A recent California appellate court decision held that an employee of a subcontractor on a public works project has no right to recover a prevailing wage underpayment from the prime contractor. (See Violante v. Communities Southwest Development and Construction Company, (April 17, 2006, E037333) ___ Cal.App.4th ___ [06 C.D.O.S. 3209].) In Violante, the plaintiffs were employed by a subcontractor on a master planned community development with 2000 residences and many public improvements. Plaintiffs’ alleged that they were not paid prevailing wages for their work by their direct employer, the subcontractor, and brought suit against the general contractor.
The court held that this was an “untenable interpretation” of the Labor Code which merely provides that “a contractor and subcontractor must pay prevailing wages to their respective employees on a public works project, not that a contractor must pay prevailing wages to a subcontractor’s employees.” The court held that the general contractor was not responsible for the prevailing wage underpayment under any theory presented by the plaintiffs, including Labor Code violation, Business and Professions Code violation and breach of contract.

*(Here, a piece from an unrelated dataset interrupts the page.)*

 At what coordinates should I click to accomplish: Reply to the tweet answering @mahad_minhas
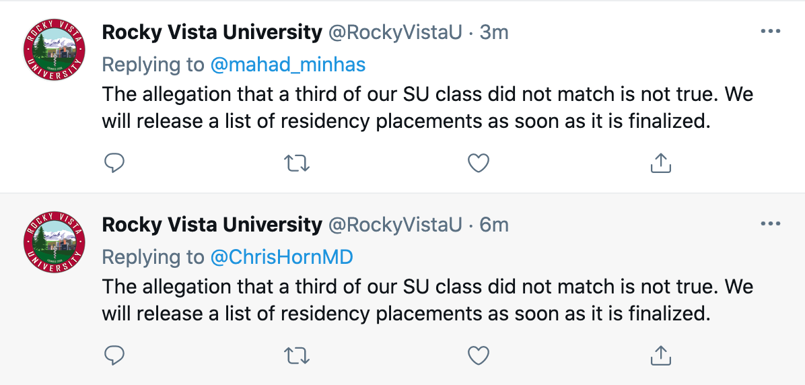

Note, however, that the general contractor could have been liable for monetary penalties assessed by the Department of Industrial Relations if it knew the subcontractor failed to pay prevailing wages, and failed to do all of the following: 1) contractually require its subcontractor to pay prevailing wages; 2) review certified payroll records from the subcontractor; 3) withhold payments to subcontractor based on the subcontractor’s underpayment; and 4) obtain an affidavit from the subcontractor asserting payment was made. (See Labor Code section 1775(b).) These circumstances were not present in the Violante case.